What to do
A: Please list every year that has its own row in the table of the text on Angola's GDP per capita.
B: Write out the part of the text on Angola's GDP per capita from "Per Capita Income" up to and including "within six years.", without changing any word.

** Opening Text provided block **

GDP Per Capita: Angola vs Peers
Angola’s GDP per capita stands at approximately $3,034 (2024, IMF), placing it as an upper-middle-income country by World Bank classification but well below the living standards this label might suggest. The figure represents a partial recovery from the $2,400 trough recorded in 2020 but remains far below the $5,400 peak reached in 2014 when oil prices exceeded $100 per barrel.
Per Capita Income Trend
| Year | GDP Per Capita (USD, approx.) | Key Context |
|---|---|---|
| 2008 | $4,700 | Oil boom peak production |
| 2014 | $5,400 | Brent above $100/bbl, peak income |
| 2016 | $3,500 | Oil crash, kwanza devaluation begins |
| 2019 | $2,800 | FX liberalization, adjustment recession |
| 2020 | $2,400 | COVID-19, oil collapse, trough |
| 2022 | $2,700 | Recovery begins |
| 2024 | $3,034 | 4.4% GDP growth, stabilization |
The per capita trajectory illustrates the boom-bust nature of an oil-dependent economy. The 55% decline from 2014 peak to 2020 trough was devastating for household welfare, erasing a decade of income gains within six years.

** Closing Text provided block **
** Opening Exercise data block **

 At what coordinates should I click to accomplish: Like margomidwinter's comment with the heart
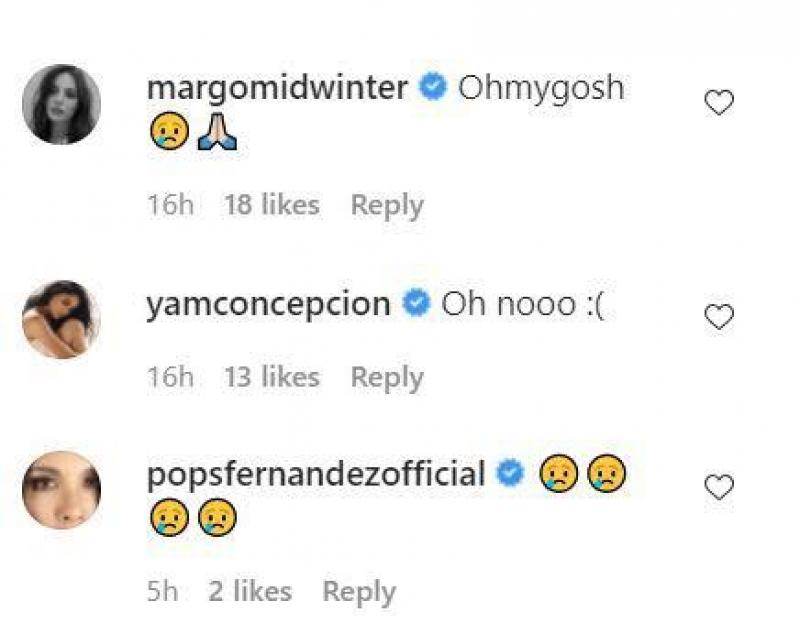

** Closing Exercise data block **

Exercise answers
A: 2008, 2014, 2016, 2019, 2020, 2022, 2024

B:
Per Capita Income Trend
| Year | GDP Per Capita (USD, approx.) | Key Context |
|---|---|---|
| 2008 | $4,700 | Oil boom peak production |
| 2014 | $5,400 | Brent above $100/bbl, peak income |
| 2016 | $3,500 | Oil crash, kwanza devaluation begins |
| 2019 | $2,800 | FX liberalization, adjustment recession |
| 2020 | $2,400 | COVID-19, oil collapse, trough |
| 2022 | $2,700 | Recovery begins |
| 2024 | $3,034 | 4.4% GDP growth, stabilization |
The per capita trajectory illustrates the boom-bust nature of an oil-dependent economy. The 55% decline from 2014 peak to 2020 trough was devastating for household welfare, erasing a decade of income gains within six years.